Copy the entries verbatim from the line containing "Task: Click the FP" through the line containing "Action: pos(515,105)", leaving the pictures out.

★ ★ ★

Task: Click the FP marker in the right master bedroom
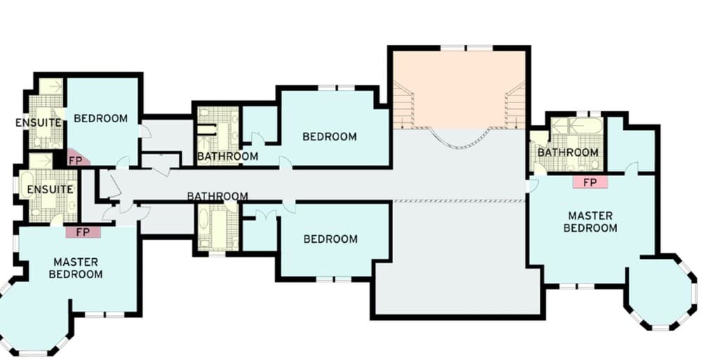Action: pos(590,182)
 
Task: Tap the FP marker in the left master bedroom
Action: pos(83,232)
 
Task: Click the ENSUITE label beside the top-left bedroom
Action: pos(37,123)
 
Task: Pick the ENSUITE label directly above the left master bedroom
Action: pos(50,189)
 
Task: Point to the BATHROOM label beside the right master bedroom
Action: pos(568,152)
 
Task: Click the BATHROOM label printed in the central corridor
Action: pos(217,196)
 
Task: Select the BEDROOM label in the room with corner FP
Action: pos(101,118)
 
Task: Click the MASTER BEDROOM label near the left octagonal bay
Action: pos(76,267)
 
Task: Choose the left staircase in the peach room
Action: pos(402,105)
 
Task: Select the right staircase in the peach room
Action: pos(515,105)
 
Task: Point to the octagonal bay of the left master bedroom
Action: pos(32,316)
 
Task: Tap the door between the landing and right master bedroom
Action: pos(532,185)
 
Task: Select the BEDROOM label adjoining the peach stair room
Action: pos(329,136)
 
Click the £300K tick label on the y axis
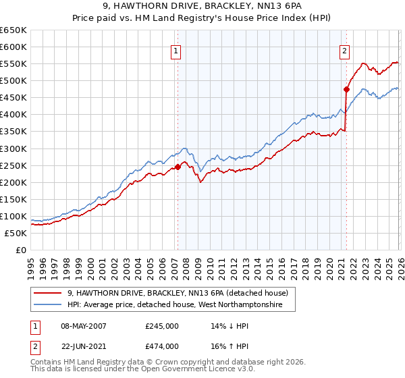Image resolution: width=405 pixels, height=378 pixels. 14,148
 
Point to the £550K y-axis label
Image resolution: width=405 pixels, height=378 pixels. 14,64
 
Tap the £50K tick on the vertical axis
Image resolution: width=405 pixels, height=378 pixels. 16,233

★ ★ ★

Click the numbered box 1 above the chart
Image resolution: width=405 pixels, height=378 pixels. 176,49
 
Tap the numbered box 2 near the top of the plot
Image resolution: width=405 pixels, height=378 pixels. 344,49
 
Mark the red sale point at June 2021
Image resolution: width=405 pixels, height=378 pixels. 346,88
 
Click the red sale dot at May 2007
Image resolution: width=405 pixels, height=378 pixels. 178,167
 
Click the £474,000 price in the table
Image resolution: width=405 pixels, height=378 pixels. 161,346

★ ★ ★

_Solved problem_
Task: Click the FP marker in the right master bedroom
Action: pos(590,182)
 
Task: Tap the FP marker in the left master bedroom
Action: pos(83,232)
 
Task: Click the ENSUITE label beside the top-left bedroom
Action: pos(37,123)
 
Task: Pick the ENSUITE label directly above the left master bedroom
Action: pos(50,189)
 
Task: Point to the BATHROOM label beside the right master bedroom
Action: pos(568,152)
 
Task: Click the BATHROOM label printed in the central corridor
Action: pos(217,196)
 
Task: Select the BEDROOM label in the room with corner FP
Action: pos(101,118)
 
Task: Click the MASTER BEDROOM label near the left octagonal bay
Action: pos(76,267)
 
Task: Choose the left staircase in the peach room
Action: pos(402,105)
 
Task: Select the right staircase in the peach room
Action: pos(515,105)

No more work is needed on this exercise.